« Ma place était là-haut. » par René Desmaison – Sauvetage des Drus – Paris Match septembre 1966

Publié par Pierre MACIA le

René Desmaison raconte (cliquez sur les images pour les agrandir) :
Jeudi 18 août : on ne parle toujours dans la vallée que des naufragés du Dru. Quant à moi, je suis inquiet sur les possibilités de sauvetage. La vire du rappel pendulaire se trouve sous les grands surplombs de la face ouest. Le temps est orageux. Les atteindre par le haut, comme on tente de le faire, me semble problématique. Les moyens employés sont certes importants, mais, à mon avis, des cordées plus légères montant par la face ouest auraient plus de chance. J’ai envie d’y aller. Je ne peux pas.

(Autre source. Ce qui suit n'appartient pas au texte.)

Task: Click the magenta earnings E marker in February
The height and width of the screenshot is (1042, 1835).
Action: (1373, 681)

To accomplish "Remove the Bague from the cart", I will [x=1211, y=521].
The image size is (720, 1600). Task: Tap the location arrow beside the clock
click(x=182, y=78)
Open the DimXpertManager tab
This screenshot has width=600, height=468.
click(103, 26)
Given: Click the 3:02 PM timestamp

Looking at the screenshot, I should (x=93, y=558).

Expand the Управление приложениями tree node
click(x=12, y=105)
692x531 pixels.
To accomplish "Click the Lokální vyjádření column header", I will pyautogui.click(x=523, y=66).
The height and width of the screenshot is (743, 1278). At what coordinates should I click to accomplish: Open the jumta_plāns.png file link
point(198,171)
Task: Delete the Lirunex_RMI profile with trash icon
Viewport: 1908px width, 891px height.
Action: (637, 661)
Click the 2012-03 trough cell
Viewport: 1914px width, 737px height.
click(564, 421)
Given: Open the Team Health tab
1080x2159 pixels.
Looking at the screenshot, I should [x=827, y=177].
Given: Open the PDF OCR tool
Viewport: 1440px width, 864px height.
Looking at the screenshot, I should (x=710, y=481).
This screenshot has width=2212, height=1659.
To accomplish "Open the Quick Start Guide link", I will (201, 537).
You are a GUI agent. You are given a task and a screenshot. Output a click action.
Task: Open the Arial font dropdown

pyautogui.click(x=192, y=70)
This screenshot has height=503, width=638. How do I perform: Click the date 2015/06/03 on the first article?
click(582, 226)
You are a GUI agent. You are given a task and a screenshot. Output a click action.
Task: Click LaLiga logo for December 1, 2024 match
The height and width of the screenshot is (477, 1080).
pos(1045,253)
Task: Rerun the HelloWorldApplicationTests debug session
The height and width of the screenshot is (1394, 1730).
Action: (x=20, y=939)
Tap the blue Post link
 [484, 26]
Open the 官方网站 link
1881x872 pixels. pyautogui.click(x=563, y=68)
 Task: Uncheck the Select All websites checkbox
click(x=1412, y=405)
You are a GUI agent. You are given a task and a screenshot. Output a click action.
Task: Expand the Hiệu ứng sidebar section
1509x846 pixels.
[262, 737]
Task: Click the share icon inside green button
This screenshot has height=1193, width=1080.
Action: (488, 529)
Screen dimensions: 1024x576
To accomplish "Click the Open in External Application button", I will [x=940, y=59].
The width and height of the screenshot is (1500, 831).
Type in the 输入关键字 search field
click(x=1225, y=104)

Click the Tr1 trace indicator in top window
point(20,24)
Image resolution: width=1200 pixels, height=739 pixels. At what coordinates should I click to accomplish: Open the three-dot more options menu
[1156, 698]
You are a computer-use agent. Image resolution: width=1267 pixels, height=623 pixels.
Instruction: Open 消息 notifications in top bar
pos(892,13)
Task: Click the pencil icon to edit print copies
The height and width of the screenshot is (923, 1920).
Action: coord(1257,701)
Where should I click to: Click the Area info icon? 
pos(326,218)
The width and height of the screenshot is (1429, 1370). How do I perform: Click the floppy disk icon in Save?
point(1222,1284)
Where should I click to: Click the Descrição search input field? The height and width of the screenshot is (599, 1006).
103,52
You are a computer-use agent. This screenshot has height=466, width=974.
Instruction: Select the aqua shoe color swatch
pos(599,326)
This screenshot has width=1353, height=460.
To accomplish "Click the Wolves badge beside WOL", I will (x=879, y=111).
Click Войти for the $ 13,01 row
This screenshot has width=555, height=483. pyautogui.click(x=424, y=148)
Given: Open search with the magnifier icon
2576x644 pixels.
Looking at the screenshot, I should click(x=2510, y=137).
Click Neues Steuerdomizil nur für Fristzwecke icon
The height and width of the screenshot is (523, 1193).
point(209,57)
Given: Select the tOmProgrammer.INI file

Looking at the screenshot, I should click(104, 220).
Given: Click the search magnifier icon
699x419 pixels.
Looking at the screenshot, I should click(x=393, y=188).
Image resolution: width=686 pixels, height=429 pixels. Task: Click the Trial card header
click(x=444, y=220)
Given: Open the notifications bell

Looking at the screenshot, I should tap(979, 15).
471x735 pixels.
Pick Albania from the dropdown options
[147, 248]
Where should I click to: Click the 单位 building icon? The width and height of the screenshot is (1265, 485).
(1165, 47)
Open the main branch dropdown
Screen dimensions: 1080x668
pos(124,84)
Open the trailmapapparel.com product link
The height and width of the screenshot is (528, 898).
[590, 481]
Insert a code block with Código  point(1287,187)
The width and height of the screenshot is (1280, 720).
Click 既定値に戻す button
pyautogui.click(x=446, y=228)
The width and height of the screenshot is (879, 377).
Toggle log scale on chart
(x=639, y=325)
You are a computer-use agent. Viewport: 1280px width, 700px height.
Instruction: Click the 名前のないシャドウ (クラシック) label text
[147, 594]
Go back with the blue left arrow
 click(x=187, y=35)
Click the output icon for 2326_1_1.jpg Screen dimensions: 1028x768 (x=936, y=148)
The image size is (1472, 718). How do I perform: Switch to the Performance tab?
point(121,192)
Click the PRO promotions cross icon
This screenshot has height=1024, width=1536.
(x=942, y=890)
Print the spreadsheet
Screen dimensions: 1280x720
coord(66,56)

Je dois conduire deux alpinistes dans la face nord du pic Albert. Je demande à ma femme de prendre tous les renseignements possibles sur le sauvetage.
Le mauvais temps me retarde dans mon ascension et je ne rentre à Chamonix qu’à 23 heures. Depuis 6 heures du matin, je grimpe et  marche sans interruption. Enfin le chalet, la chaleur du foyer.
Au Dru, rien de nouveau. Les renseignements obtenus par ma femme sont assez sombres. Le bureau ne fera rien si on ne lui demande pas ; c’est l’affaire de l’E.H.M. Pour moi, il n’est plus question de demander une quelconque permission. Je dois partir au plus vite.
J’apprends que Gary Hemming et cinq de ses compagnons sont montés le jour même au pied du Dru. Demain ils tenteront l’ascension de la face ouest. Je connais particulièrement bien cette paroi, j’en ai fait quatre fois l’ascension. Dont la première hivernale, la première solitaire, la première descente en rappel. Ma place est là-haut, il ne faut plus attendre.

Vendredi 19 août – 15h30
J’aborde le couloir de la face ouest. L’aspirant guide Vincent Mercié m’accompagne. Rapidement nous remontons les trois cents premiers mètres du couloir. Le temps est chaud. 17h30 : neige. Les pierres commencent à tomber dans ce couloir de la mort. 18 heures : sur la rive gauche du couloir nous installons notre bivouac. Il neige plus fort, nous sommes mouillés, la nuit s’annonce mal.
Cent mètres plus haut, au début des terrasses, Hemming et ses compagnons se préparent aussi pour la nuit.

Samedi 20 août : 9 heures
Nous avons rejoint Hemming. Au total nous sommes huit. Nous décidons de diviser l’équipe en deux. Une équipe légère, rapide, une deuxième équipe plus lourde pour transporter le matériel pour équiper la descente. Hemming étant le premier sur place, je le laisse passer devant. Quelques mètres derrière, j’enchaine l’escalade. Le temps est mauvais, l’eau coule sur la paroi, le brouillard s’épaissit.
17 heures : dans le mur de quarante mètres un piton cède, je fais une chute de huit mètres. Rien de grave, il faut continuer.
23h30 : nous prenons pied sur le bloc coincé. Quatre vingt dix mètres plus haut, en plein ciel, l’étroite vire où depuis si longtemps les alpinistes allemands attendent. Entre deux nuages, j’aperçois par moments les lumières de la lointaine vallée, les lumières de la vie. Les nuits sont longues pour les prisonniers de la montagne. Nous lançons des cris vers le haut. Silence complet. Hemming me dit : « ils sont peut-être morts »
Dimanche 21 : 7 heures du matin
Nous commençons l’escalade du dièdre de quatre-vingt-dix mètres.
11h30 : nous sommes à la hauteur des naufragés mais nous ne pouvons encore les apercevoir. La dalle du rappel pendulaire, qui est légèrement bombée, nous cache encore l’îlot du vertige. Hermann, Heinz doivent entendre les coups de marteaux sur les pitons, les mots simples que nous échangeons. « Bloque la rouge, bloque la bleue, laisse venir les deux. «  C’est ainsi que les manœuvres de cordes doivent s’exécuter, précises, rapides, comme sur un voilier.
La cordée c’est un peu un navire. La mer, la montagne, la tempête, c’est le même combat. Revenir au port.
Cette expédition, c’est la tour de Babel, allemands, anglais, américains, français.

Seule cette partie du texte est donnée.